Успехом книга обязана главным образом тому качеству, которое мы ценим меньше всех других, а именно тому необычайному слогу, состоящему из намеков, пословиц, загадок, и каламбуров, этой страсти употреблять только редкие выражения, которых нельзя понять без комментария к этим ребяческим выходкам в стихосложении, истинным литературным фокусам, не имеющим никаких достоинств кроме трудности. Представьте себе книгу в 400 стр., всю написанную таким слогом: «С того дня, когда я бросил в Каире якорь отдыха, зажег свой фонарь об огонь его гения и наполнил раковину моего уха перлами его разговора, до того часа, когда над нашими головами закаркал ворон разлуки». Излишне напоминать, что этот перевод не передает ни рифм, ни аллитераций, ни игры слов, ни множества других непереводимых красот. Что сказать о стихах, называемых тигровая кожа, где все буквы по очереди с точками и без точек, или о таких, главная заслуга которых в том, что в них ни разу не встречается буква Р., или о таких, наконец, в которых заключаются все глаголы известной формы и показаны все их неправильности? Этот грамматический дилетантизм, который кажется нам таким нелепым объясняется, когда мы вспомним, что грамматика в глазах арабов самое благородное искусство, что сама поэзия заимствует из неё свои самые прекрасные образы и что поэт не может придумать лучшего выражения для своего комплимента, чем такая фраза: «если предмет твоих желаний глагол в будущем времени, то он станет прошедшим, прежде чем успеют прибавить к нему частицу, которая образует из него условное наклонение».

Слепок с эпохи: духовные интересы арабского Востока 10 и 11 вв.
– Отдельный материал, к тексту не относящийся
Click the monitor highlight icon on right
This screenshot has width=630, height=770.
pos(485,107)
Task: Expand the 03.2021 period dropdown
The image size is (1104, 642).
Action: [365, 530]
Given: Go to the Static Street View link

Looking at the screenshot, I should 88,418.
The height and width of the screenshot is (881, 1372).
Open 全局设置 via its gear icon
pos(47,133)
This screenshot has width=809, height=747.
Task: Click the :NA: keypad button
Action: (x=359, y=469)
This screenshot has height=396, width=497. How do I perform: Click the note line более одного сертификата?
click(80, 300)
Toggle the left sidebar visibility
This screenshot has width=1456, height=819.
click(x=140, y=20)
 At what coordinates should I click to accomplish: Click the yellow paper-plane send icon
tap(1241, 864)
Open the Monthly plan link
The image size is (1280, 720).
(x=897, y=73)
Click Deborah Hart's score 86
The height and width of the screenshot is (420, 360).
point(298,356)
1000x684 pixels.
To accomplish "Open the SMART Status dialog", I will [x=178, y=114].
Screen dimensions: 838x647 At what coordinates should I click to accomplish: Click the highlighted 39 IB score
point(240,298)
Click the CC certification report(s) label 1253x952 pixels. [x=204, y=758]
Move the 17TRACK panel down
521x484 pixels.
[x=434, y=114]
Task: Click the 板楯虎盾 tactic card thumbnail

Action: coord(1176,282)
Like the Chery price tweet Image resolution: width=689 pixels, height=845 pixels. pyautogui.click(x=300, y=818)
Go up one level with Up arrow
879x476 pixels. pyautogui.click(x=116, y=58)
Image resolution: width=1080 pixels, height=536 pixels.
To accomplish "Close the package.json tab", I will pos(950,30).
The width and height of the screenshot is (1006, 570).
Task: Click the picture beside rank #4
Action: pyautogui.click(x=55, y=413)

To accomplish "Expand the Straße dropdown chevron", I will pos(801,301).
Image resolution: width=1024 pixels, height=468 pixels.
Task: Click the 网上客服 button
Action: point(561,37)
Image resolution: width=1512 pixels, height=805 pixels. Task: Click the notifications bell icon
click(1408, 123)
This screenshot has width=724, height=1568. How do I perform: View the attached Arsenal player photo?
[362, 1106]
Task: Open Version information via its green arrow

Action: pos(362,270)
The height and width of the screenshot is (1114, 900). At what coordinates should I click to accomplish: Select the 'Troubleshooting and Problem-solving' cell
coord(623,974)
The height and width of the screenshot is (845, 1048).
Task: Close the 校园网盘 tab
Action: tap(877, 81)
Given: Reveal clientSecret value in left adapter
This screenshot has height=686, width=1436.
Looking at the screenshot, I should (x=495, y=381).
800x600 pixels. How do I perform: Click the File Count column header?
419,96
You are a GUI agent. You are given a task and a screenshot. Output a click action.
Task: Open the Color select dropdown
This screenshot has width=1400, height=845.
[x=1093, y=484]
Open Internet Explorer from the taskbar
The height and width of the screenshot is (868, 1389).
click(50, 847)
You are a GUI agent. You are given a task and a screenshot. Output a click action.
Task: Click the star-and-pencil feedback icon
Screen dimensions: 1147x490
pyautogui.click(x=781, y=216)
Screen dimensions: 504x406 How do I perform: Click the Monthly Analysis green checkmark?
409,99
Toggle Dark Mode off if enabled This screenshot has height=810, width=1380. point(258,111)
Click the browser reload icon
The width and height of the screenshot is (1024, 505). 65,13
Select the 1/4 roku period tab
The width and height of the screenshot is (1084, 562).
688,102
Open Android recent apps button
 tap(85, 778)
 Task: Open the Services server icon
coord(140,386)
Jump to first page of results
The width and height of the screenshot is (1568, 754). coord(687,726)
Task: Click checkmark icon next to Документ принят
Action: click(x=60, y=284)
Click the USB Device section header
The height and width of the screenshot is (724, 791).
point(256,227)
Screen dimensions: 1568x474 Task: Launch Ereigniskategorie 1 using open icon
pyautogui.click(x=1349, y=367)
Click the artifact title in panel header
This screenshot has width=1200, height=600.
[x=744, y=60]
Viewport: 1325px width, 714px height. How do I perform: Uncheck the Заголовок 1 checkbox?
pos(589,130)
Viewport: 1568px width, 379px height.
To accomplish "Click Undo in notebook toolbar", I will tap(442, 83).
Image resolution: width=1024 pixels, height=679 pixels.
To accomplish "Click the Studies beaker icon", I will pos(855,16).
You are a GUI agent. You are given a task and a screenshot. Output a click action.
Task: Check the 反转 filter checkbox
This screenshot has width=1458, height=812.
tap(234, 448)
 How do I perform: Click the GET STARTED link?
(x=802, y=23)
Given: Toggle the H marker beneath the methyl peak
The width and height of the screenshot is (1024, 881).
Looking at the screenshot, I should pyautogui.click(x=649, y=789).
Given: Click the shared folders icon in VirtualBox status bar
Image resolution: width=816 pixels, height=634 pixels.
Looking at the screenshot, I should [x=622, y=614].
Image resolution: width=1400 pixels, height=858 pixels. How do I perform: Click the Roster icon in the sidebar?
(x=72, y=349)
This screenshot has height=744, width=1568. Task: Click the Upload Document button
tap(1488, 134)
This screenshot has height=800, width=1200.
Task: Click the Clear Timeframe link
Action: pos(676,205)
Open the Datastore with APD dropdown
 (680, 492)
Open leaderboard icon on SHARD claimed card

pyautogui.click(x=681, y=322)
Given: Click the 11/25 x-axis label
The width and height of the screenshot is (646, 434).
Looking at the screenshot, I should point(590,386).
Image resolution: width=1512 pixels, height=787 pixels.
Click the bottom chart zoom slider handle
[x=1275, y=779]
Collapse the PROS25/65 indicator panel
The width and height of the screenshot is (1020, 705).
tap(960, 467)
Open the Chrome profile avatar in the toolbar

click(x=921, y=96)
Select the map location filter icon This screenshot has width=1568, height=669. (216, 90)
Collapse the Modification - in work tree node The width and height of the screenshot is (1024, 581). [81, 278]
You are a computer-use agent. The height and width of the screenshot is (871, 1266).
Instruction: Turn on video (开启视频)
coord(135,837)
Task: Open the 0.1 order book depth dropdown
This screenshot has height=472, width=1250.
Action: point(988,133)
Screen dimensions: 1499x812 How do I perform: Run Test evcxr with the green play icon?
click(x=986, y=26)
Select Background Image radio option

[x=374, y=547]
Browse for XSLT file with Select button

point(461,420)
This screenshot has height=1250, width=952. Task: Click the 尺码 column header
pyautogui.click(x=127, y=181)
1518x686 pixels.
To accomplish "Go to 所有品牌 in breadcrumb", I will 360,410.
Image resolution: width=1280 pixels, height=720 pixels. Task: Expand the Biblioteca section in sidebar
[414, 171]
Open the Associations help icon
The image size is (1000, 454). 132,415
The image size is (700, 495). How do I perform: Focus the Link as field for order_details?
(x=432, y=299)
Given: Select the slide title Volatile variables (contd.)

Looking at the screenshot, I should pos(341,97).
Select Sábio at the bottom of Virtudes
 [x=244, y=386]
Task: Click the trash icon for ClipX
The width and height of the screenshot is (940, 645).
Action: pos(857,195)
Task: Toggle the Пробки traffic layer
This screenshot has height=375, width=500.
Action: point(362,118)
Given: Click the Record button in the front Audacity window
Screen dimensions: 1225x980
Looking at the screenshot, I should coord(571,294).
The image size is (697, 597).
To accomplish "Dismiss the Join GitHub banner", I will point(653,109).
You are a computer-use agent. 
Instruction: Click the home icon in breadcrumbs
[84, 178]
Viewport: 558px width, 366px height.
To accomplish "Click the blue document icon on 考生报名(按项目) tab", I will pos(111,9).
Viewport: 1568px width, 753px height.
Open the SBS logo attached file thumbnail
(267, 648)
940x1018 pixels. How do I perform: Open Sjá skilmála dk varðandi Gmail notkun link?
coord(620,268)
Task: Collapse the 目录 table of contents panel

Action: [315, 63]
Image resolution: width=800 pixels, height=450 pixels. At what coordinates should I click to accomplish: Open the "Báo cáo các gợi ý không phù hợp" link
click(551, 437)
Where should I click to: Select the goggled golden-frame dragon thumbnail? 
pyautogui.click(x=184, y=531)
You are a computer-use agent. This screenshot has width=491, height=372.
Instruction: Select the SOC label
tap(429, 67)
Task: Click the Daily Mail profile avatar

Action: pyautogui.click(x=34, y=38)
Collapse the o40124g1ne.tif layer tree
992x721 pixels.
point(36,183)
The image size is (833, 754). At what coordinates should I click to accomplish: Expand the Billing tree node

Гарири является в конце концов самым остроумным и самым интересным писателем времени упадка Аравии. Нигде, кроме его произведения, нельзя так осязательно воспринять ту сферу воображения, которая доступна мусульманским нациям, и ту роковую границу, которая, по-видимому, положена им в интеллектуальной и моральной области. Вообще нужно сознаться, Гарири показывает нам мусульманскую цивилизацию не с хорошей стороны. В то время, как древний арабский гений, проявления которого мы находим в древне-исламской поэзии и в коране, носит характер силы и оригинальности, а арабская наука и философия вполне достойны нашего восхищения, так как они явились продолжением умственных традиций человеческого рода, та бесцветная риторика, которая охватила Восток, начиная с десятого столетия, почти не заслуживает внимания историка и критика. Ничто не может быть живо выражено этим условным и искусственным языком: человеческая мысль как бы сведена до размеров сонета и мадригала; всюду изобилуют грамматические тонкости. Возьмем для примера две соперничающая школы: Бассорскую и Куфскую. В чем состояло разногласие этих двух знаменитых академий, которые наполнили шумом своей борьбы весь мусульманский мир? Вы думаете, что они спорили о какой-нибудь философской или политической системе, что речь шла о каком-нибудь глубоком несогласии по живым вопросам о Боге, человеке, обществе? Нет! Вопрос состоял только в том, глагол ли происходит из имени существительного или имя существительное происходит из глагола...

ИСТОЧНИК: «Собрание сочинений Эрнеста Ренана в двенадцати томах. Том III «Критические и этические очерки». Издание Б.К.Фукса. Киев. 20 Марта 1902 год.